First, let me say that I’m a big proponent of 12-step recovery. I don’t think my field of psychiatry has come up with a tool as effective as 12-step recovery, certainly not one that has worked for 70 years. That said, there are some things I have to take issue with concerning my care for my patients with certain people now presenting themselves as experts in 12-step recovery. Please understand that I’m not taking issue with AA or NA or any other 12-step fellowship. These fellowships do not take a stand on outside issues, and my care of my patients is definitely an outside issue.
Unfortunately, not all members of such fellowships share that view, even some with considerable experience. Here’s an example. A patient of mine had a difficult time staying sober, even on the medication which usually has a great effect. I asked him what was happening, and he told me that he wasn’t taking the medicine after all, because it made him sleepy. Please understand that in my experience this would be a very rare occurrence. Opioids generally don’t make opioid addicts sleepy; they give them energy. This medicine, buprenorphine, is a partial opioid agonist and as such is unlikely to cause an opioid addict to get sleepy.
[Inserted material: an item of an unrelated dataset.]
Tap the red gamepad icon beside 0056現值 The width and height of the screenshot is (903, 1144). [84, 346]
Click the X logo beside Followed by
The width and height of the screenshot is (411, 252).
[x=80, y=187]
Now this particular patient is also a compulsive over-eater and is quite overweight. I asked him when he was taking his last dose of medication: 5 pm. His complaint was that he was falling asleep in evening NA meetings. I suggested that it might be his still uncontrolled eating and the binge he had for dinner that was more responsible for his sedation but he thought it otherwise. I thought that he should take his buprenorphine as it would likely decrease his craving to overeat as well as for opioids and, in time, make things better. See, he had talked to other people in NA who saw that he was falling asleep in meetings and told him that buprenorphine was probably the culprit. I told him that was unlikely, but he was sure they were right. He did agree to an experiment though.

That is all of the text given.